▸ **Problem**: Can you transcribe every one of the records below line by line, reproducing each character precisely?

═══ Data lines

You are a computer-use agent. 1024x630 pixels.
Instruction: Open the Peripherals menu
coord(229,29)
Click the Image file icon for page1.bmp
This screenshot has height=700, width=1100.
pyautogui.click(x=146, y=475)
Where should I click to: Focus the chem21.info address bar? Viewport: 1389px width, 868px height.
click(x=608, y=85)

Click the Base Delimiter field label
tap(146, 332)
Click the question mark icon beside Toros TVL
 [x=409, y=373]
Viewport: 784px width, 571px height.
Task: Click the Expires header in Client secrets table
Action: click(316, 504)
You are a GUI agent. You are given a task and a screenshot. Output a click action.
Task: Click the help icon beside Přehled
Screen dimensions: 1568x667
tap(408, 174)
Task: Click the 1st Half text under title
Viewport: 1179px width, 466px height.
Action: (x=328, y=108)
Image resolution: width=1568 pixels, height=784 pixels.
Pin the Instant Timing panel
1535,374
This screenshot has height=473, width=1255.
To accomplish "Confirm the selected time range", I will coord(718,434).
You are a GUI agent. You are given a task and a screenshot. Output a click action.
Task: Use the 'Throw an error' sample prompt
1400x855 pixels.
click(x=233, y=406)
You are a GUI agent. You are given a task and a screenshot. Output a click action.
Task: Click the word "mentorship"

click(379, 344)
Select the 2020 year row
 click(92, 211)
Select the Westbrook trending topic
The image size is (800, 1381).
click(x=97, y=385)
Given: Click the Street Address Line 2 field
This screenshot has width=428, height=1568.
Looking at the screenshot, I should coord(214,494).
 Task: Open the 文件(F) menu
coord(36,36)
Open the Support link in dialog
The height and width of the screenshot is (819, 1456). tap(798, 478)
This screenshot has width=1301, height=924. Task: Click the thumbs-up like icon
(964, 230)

══════

▸ **Output for this exercise**:
You are a computer-use agent. 1024x630 pixels.
Instruction: Open the Peripherals menu
coord(229,29)
Click the Image file icon for page1.bmp
This screenshot has height=700, width=1100.
pyautogui.click(x=146, y=475)
Where should I click to: Focus the chem21.info address bar? Viewport: 1389px width, 868px height.
click(x=608, y=85)

Click the Base Delimiter field label
tap(146, 332)
Click the question mark icon beside Toros TVL
 [x=409, y=373]
Viewport: 784px width, 571px height.
Task: Click the Expires header in Client secrets table
Action: click(316, 504)
You are a GUI agent. You are given a task and a screenshot. Output a click action.
Task: Click the help icon beside Přehled
Screen dimensions: 1568x667
tap(408, 174)
Task: Click the 1st Half text under title
Viewport: 1179px width, 466px height.
Action: (x=328, y=108)
Image resolution: width=1568 pixels, height=784 pixels.
Pin the Instant Timing panel
1535,374
This screenshot has height=473, width=1255.
To accomplish "Confirm the selected time range", I will coord(718,434).
You are a GUI agent. You are given a task and a screenshot. Output a click action.
Task: Use the 'Throw an error' sample prompt
1400x855 pixels.
click(x=233, y=406)
You are a GUI agent. You are given a task and a screenshot. Output a click action.
Task: Click the word "mentorship"

click(379, 344)
Select the 2020 year row
 click(92, 211)
Select the Westbrook trending topic
The image size is (800, 1381).
click(x=97, y=385)
Given: Click the Street Address Line 2 field
This screenshot has width=428, height=1568.
Looking at the screenshot, I should coord(214,494).
 Task: Open the 文件(F) menu
coord(36,36)
Open the Support link in dialog
The height and width of the screenshot is (819, 1456). tap(798, 478)
This screenshot has width=1301, height=924. Task: Click the thumbs-up like icon
(964, 230)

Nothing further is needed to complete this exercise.